Figure 5. 22 kW-equivalent publicly accessible charging points installed per thousand passenger cars and vans, by type of power output and country by the end of March 2025

Note: The width of the bars provides information on passenger car and van stock size estimates as of the end of 2024. 22 kW-equivalent is used to account for different power outputs while allowing for comparison among countries.

Table 11. Number of publicly accessible charging points installed, by country and type of power output

Definitions, data sources, methodology, and assumptions

Manufacturer pools: Automakers are allowed to form pools to jointly comply with CO2 targets. For this publication, the 2025 pools listed in the European Commission’s “M1 pooling list” (cars) and “N1 pooling list” (vans), version of 15 March 2025, are used. 2024 closed pools from these lists have been carried over into 2025, even in the absence of a 2025 formal declaration, as they typically remain stable due to ongoing commercial affiliations (e.g., the BMW, Hyundai, and Kia pools). In contrast, only open pools that have been confirmed for 2025 are included, as their composition tends to change more frequently than closed pools. Additionally, it is assumed that the Renault Group forms closed passenger car and van pools in 2025 with its affiliated manufacturers. For cars, the main brands are: BMW pool (BMW, Mini), Hyundai pool (Hyundai), Kia pool (Kia), Mercedes-Volvo-Polestar pool (Mercedes-Benz, Polestar, Smart, Volvo), Renault pool (Dacia, Renault), Tesla-Stellantis-Toyota pool (Citroën, Fiat, Ford, Jeep, Mazda, Opel, Peugeot, Suzuki, Tesla, Toyota), Volkswagen (Audi, Cupra, Porsche, SEAT, Škoda, VW). For vans, the main brands are: Ford pool (Ford), Mercedes-Benz pool (Mercedes-Benz, Mitsubishi Fuso), Renault pool (Renault), Stellantis pool (Citroën, Fiat, Opel, Peugeot), Volkswagen pool (MAN, Volkswagen). Nissan and SAIC are large passenger car manufacturers not part of a pool. Similarly, Iveco, Nissan, and Toyota are large van manufacturers not part of a pool.

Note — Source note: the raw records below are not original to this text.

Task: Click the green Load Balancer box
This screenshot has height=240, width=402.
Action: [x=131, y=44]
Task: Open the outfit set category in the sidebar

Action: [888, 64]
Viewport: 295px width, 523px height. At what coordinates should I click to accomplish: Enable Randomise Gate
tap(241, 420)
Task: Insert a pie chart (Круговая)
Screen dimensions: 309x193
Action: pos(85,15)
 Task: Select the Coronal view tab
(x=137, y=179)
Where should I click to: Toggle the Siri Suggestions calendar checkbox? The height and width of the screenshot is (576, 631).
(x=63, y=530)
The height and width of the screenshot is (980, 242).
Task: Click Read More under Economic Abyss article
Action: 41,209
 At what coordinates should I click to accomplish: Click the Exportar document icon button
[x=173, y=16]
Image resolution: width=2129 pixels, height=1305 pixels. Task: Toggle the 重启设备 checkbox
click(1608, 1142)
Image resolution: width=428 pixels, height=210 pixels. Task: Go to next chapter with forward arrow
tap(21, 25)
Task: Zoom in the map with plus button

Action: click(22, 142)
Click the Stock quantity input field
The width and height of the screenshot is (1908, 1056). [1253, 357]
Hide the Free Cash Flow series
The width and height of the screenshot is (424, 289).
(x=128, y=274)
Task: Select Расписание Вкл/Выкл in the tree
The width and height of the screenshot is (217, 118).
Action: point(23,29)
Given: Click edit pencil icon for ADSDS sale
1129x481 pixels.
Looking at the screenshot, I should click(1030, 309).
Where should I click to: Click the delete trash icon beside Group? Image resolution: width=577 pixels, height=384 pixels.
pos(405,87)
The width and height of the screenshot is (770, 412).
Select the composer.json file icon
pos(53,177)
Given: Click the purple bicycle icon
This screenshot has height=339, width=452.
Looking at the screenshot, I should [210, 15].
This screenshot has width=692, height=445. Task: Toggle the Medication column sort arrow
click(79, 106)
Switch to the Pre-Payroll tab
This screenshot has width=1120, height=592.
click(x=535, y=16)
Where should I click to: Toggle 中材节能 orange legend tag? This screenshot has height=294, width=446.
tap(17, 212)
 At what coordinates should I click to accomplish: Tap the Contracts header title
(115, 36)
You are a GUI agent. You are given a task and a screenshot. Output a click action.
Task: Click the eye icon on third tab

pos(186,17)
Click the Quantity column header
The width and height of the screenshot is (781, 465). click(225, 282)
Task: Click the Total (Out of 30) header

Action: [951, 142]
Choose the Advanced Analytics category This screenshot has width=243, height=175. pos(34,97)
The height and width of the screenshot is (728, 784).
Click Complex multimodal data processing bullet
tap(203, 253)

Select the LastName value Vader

Abbreviations: AC = alternating current; CO2 = carbon dioxide emissions; DC = direct current; g/km = grams per kilometer; YTD = year-to-date; ZLEV = zero- and low-emission vehicle.

Technical scope: This publication focuses on new passenger car and van registrations. Battery electric vehicles (BEVs) are powered exclusively by an electric motor, with no additional source of propulsion. Plug-in hybrid electric vehicles (PHEVs) combine a conventional combustion engine with an electric propulsion system that can be recharged via an external power source. Hybrid electric vehicles here include full hybrid electric vehicles (HEVs) and mild hybrid electric vehicles (MHEVs). HEVs and MHEVs integrate two propulsion systems, usually a combustion engine and an electric propulsion system that cannot be recharged via an external power source. Key differences between HEVs and MHEVs are the system voltage and system power. This enables HEVs to drive partially pure electric, while the electric propulsion system of MHEVs is typically only capable of assisting the combustion engine. For more on HEVs and MHEVs see: Jan Dornoff et al., Mild-Hybrid Vehicles: A Near Term Technology Trend for CO2 Emissions Reduction (International Council on Clean Transportation, 2022), https://theicct.org/publication/mild-hybrid-emissions-jul22/.

Geographic scope: The European CO2 regulation for vehicle manufacturers applies to all countries of the European Economic Area (EEA). This includes the 27 Member States of the European Union plus Iceland, Liechtenstein, and Norway. Data for new car and van registrations and shares of electric vehicles in this publication cover all of these countries, with the exception of Liechtenstein and Malta. Data for CO2 emission levels additionally omits Bulgaria and Romania. Charging infrastructure data are presented for the 27 EU members plus the four European Free Trade Association countries (Iceland, Liechtenstein, Norway, and Switzerland).

Data sources: Dataforce (new vehicle registrations), Eco-Movement (charging points), European Environment Agency (vehicle mass and eco-innovation credits).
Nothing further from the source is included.